Following widely accepted guidelines for thematic analysis, two independent coders performed the analysis. Each coder first familiarized themselves with the data and then generated initial codes separately. Then the two coders met to compare the codes and reach consensus. Each coder independently searched for themes in the codes that were relevant to the research question of this study: Is the public willing to share their medical records for research? What are the barriers? Multinomial regression was used to generate probability matrices to evaluate the predictive probability of gender, age, and education on willingness to share and reasons not to share.

Results

1,774 AMT workers completed the survey, of whom 1,508 answered the common-sense knowledge questions correctly and were included in the analysis. Among these respondents, 58.1% were male, 54.5% had not completed a college degree, 41% were students or unemployed, and 84.2% were younger than 40. This cohort appears relatively young and well educated. The demographics are shown in Table 1.

Table 1 –

Demographic Characteristics of Study Participants

Variable Value n (%)
Gender Female 623 (41.31)
Male 885 (58.69)
Age 18–25 668 (44.3)
26–40 603 (40.0)
41–55 176 (11.7)
56 or older 61 (4.0)
Education Less than high school 10 (0.7)
High school/GED 159 (10.5)
Some college 646 (42.8)
Bachelor’s degree or college graduate 547 (36.3)
Graduate or professional degree 146 (9.7)
Employment Religious 3 (0.2)
Nonprofit organization 31 (2.1)
Government and public administration 58 (3.8)
Education 89 (5.9)
Health care and social assistance 89 (5.9)
Homemaker 107 (7.1)
Scientific or technical 142 (9.4)
Not employed 223 (14.8)
For-profit business 354 (23.5)
Student 403 (26.7)

__Dataset__.

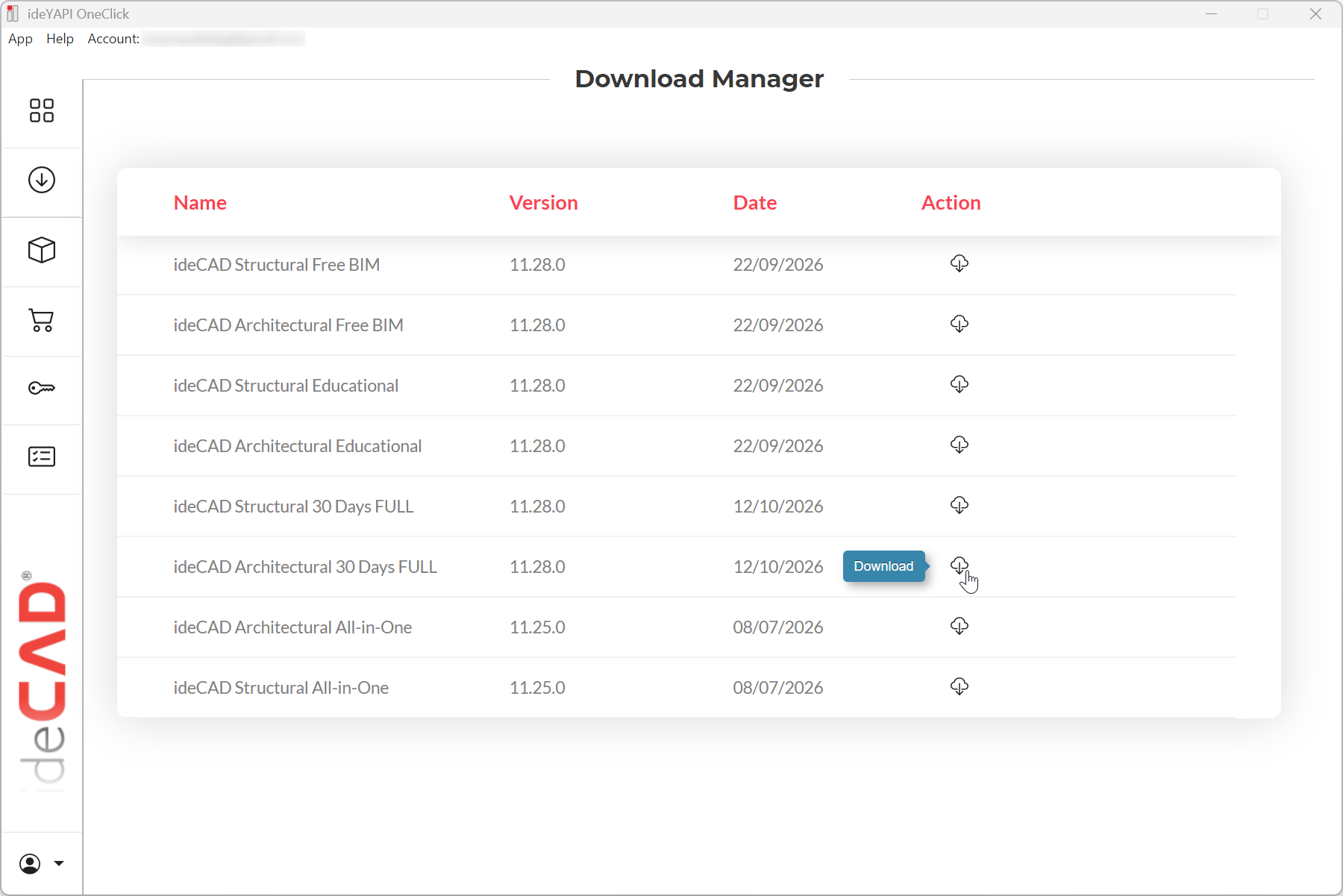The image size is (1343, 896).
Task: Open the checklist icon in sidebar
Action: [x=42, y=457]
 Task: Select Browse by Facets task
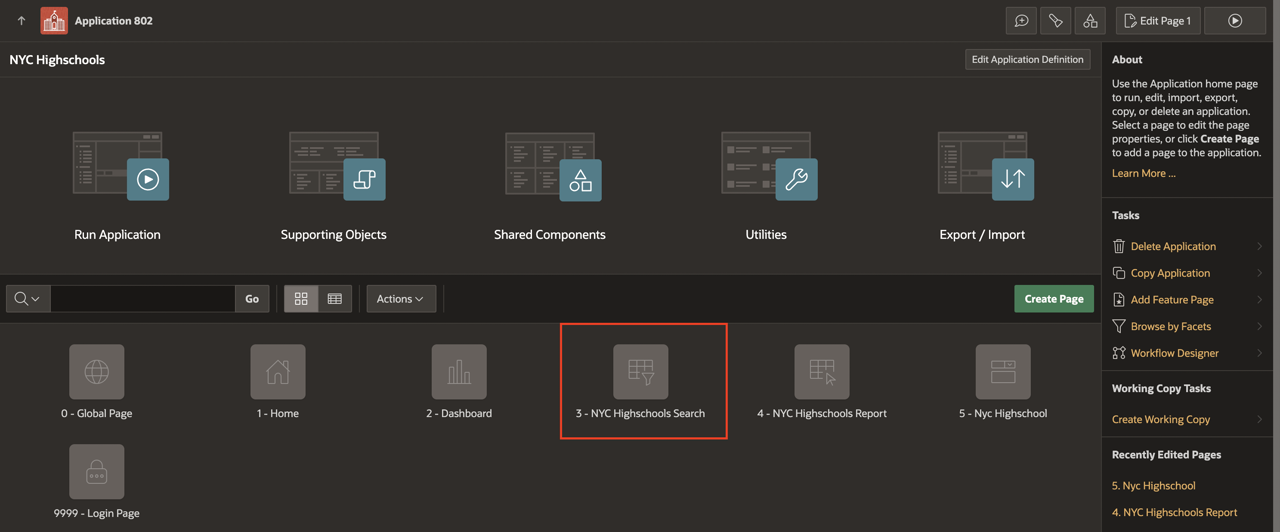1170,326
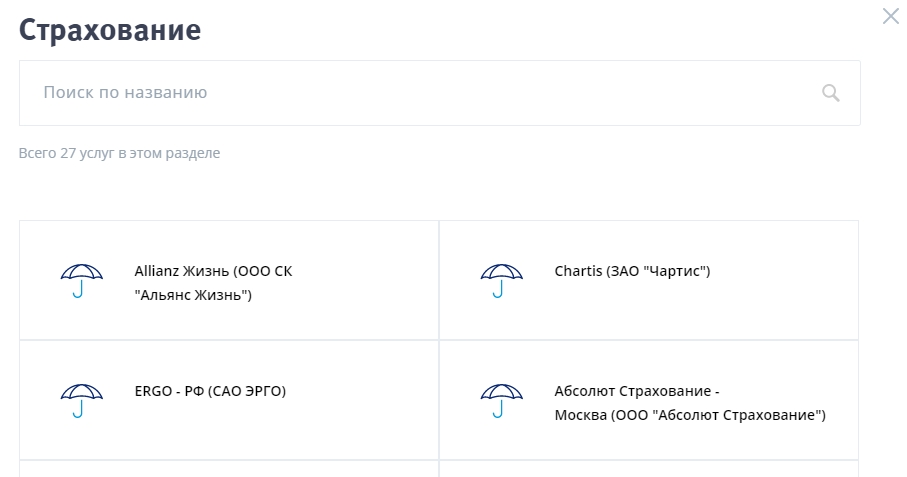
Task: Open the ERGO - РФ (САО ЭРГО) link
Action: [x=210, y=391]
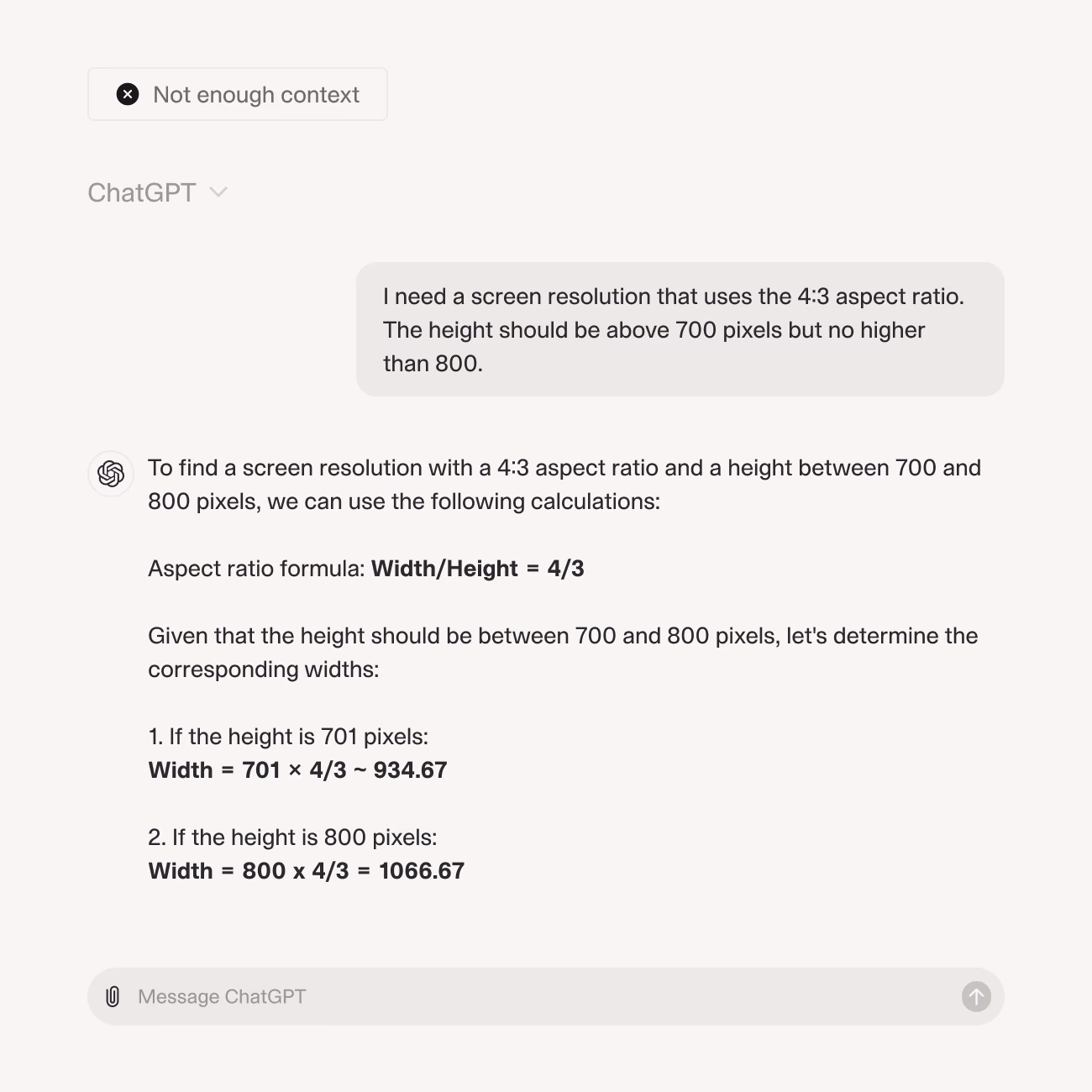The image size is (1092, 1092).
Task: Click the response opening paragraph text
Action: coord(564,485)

---

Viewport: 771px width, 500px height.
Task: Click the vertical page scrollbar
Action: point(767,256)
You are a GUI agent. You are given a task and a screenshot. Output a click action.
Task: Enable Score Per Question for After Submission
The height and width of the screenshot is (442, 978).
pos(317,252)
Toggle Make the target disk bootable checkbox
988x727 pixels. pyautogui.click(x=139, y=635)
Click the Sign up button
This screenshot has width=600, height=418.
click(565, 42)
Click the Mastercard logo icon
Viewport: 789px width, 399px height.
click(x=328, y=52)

---

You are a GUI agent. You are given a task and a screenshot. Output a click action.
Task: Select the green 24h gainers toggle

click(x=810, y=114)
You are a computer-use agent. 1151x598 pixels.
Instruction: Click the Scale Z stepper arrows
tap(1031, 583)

__Problems and tasks__.
A) List every age group in the demographics table of the survey study passage.
B) Repeat the part of the survey study passage starting at "Some college 646" and ending at "employed 223 (14.8)".

__Answer set__.
A)
18–25
26–40
41–55
56 or older

B)
Some college 646 (42.8)
Bachelor’s degree or college graduate 547 (36.3)
Graduate or professional degree 146 (9.7)
Employment Religious 3 (0.2)
Nonprofit organization 31 (2.1)
Government and public administration 58 (3.8)
Education 89 (5.9)
Health care and social assistance 89 (5.9)
Homemaker 107 (7.1)
Scientific or technical 142 (9.4)
Not employed 223 (14.8)